### [EXERCISE AIM]
Collect every line of the items below that contains the string "dimensions", matching case exactly.

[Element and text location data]
····················

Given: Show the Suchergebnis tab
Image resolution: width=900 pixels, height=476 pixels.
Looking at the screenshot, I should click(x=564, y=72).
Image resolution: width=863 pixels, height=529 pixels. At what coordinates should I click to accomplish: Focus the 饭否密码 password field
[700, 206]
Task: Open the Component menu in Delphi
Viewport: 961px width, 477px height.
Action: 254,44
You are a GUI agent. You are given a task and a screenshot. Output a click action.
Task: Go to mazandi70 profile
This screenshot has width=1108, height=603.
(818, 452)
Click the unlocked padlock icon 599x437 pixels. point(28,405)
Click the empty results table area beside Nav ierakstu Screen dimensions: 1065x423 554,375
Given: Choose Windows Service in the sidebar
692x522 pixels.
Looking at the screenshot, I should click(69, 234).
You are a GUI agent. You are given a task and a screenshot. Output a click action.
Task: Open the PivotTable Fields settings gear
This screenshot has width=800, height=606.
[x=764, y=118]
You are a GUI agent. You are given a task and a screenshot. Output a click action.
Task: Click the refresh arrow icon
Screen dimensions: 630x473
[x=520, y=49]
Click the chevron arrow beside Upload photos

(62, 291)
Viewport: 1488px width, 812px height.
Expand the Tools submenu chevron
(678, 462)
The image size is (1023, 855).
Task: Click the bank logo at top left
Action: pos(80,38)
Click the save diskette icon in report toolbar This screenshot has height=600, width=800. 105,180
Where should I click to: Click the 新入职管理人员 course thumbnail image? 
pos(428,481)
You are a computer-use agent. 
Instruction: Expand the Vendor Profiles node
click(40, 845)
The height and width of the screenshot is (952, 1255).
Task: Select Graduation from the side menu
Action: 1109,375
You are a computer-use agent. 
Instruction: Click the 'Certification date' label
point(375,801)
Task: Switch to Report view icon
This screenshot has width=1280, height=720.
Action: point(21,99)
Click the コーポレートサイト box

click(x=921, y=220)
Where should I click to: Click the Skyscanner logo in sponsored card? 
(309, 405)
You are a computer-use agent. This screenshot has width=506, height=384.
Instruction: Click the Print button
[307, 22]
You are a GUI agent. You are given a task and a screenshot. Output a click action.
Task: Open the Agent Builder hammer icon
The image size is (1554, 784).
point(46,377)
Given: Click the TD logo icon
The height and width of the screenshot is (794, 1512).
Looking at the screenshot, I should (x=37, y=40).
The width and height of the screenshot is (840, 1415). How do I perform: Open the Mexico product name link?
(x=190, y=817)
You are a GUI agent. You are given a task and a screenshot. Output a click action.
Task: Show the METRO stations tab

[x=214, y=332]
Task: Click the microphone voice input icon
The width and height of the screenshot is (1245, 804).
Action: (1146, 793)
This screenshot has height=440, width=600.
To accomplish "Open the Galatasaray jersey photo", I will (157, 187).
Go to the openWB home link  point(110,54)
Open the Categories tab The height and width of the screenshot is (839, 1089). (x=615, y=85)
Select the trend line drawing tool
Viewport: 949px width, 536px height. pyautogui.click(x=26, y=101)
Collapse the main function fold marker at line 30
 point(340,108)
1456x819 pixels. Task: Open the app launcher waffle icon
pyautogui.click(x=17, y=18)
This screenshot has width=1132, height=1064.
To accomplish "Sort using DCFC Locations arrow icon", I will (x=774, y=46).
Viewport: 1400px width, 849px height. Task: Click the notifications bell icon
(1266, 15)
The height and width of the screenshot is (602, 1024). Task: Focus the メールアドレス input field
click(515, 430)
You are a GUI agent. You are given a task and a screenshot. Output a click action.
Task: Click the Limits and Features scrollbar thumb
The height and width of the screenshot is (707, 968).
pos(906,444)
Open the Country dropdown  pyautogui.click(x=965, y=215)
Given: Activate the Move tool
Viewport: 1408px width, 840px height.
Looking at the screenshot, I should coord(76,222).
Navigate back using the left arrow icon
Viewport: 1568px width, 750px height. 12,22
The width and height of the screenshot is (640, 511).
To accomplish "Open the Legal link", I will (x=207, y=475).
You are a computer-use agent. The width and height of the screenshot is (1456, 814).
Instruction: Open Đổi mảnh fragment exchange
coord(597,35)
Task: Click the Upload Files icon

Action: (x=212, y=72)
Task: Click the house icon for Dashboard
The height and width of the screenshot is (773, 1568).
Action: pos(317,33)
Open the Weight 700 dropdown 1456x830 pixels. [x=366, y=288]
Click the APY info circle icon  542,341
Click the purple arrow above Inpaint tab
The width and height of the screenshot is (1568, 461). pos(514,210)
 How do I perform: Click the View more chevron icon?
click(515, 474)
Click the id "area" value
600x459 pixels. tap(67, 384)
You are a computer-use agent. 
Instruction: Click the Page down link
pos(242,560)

····················

### [RESULT]
Click the empty results table area beside Nav ierakstu Screen dimensions: 1065x423 554,375
Screen dimensions: 630x473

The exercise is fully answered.